* **WORK ORDER**:
Search the entries below for the word "agent", then copy each line in which it is found.

* **SOURCE INFORMATION**:
====================
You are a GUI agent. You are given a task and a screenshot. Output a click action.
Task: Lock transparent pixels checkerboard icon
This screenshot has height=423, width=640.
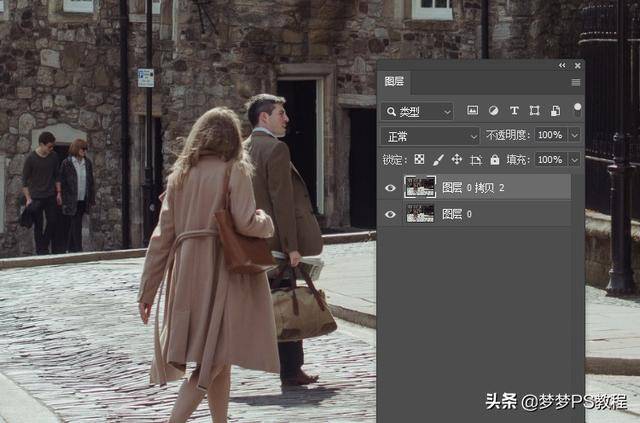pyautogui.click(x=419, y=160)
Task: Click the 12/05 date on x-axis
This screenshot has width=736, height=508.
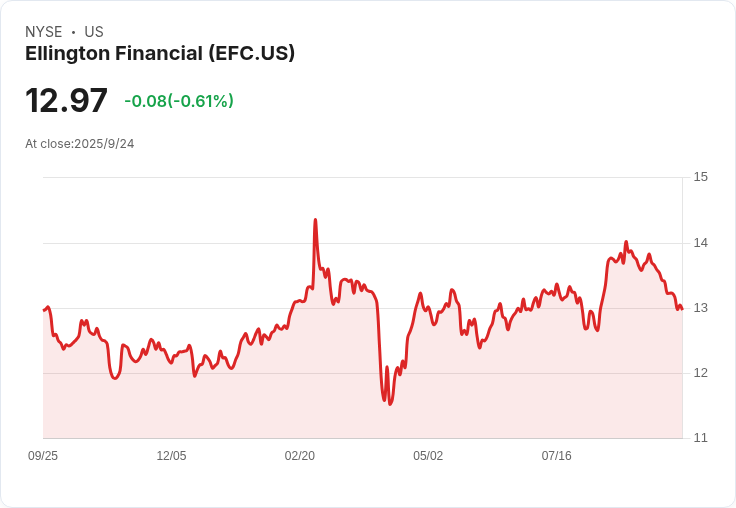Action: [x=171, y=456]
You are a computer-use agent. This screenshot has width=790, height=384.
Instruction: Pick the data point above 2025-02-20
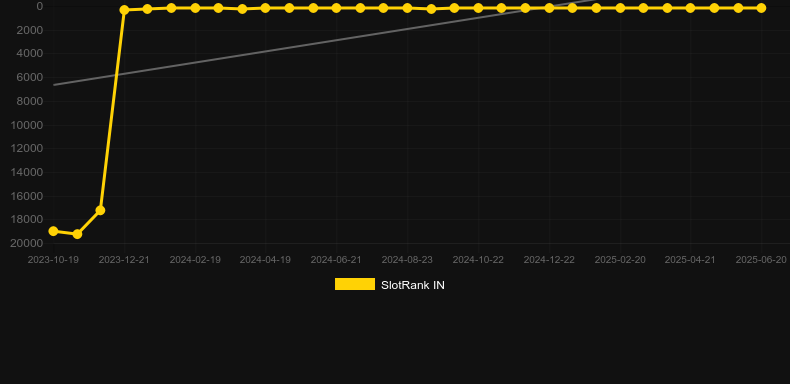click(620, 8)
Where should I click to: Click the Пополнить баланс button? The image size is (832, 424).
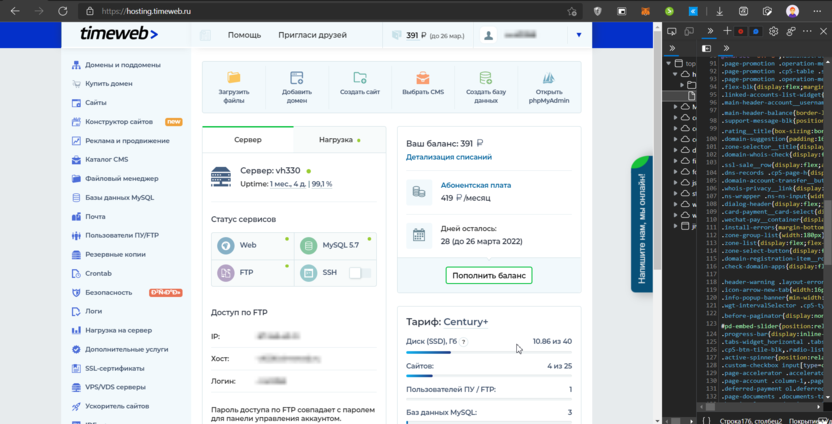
====================
* **EXERCISE OUTPUT**:
You are a GUI agent. You are given a task and a screenshot. Output a click action.
You are a computer-use agent. This screenshot has width=790, height=384.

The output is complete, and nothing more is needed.